To put it another way, why should we "believe" a statement just because
there's a ZFC-proof of it? It's clear that if ZFC is inconsistent, then
we *won't* "believe" ZFC-proofs. What's slightly more subtle is that the
mere consistency of ZFC isn't quite enough to get us to believe
arithmetical theorems of ZFC; we must also believe that these arithmetical
theorems are asserting something about the standard naturals. It is
"conceivable" that ZFC might be consistent but that the only models it has
are those in which the integers are nonstandard, in which case we might
not "believe" an arithmetical statement such as "ZFC is inconsistent" even
if there is a ZFC-proof of it.
So you need to replace your initial statement that "we assume throughout
that ZFC is consistent" to "we assume throughout that ZFC has an
omega-model"; then you should see that your "paradox" dissipates.".
J.Foukzon.Remark1. Let Mst be an omega-model of ZFC and let ZFC[Mst] be a ZFC with a quantifiers bounded on model Mst. Then easy to see that Larusson "paradox" valid inside ZFC[Mst]
III. On Wed Oct 10 14:12:46 EDT 2007 Richard Heck wrote:
http://www.cs.nyu.edu/pipermail/fom/2007-October/012035.html
Or, more directly, what you need is reflection for ZFC: Bew_{ZFC}(A) -->
A. And that of course is not available in ZFC, by L"ob's theorem.

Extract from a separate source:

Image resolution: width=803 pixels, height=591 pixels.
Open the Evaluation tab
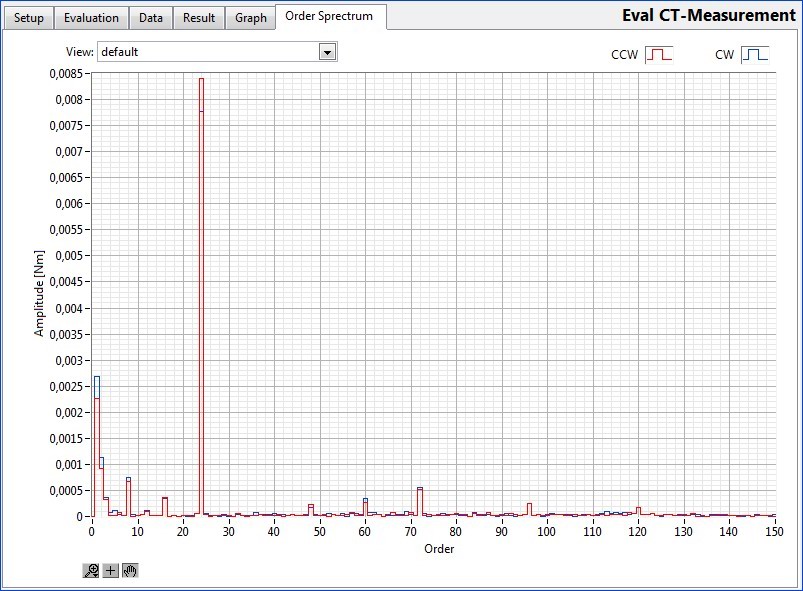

J.Foukzon.Remark2 However such reflection is .available in ZFC[Mst] by standard interpretation of Bew_{ZFC}(A) in omega-model Mst
J.Foukzon.Remark3.
Using such reflection as mentioned above in Remark2 I have disproved Large cardinals hypothesis. This result has been officially declared to AMS at Saturday October 5, 2013, 9:00 a.m.-10:40 a.m.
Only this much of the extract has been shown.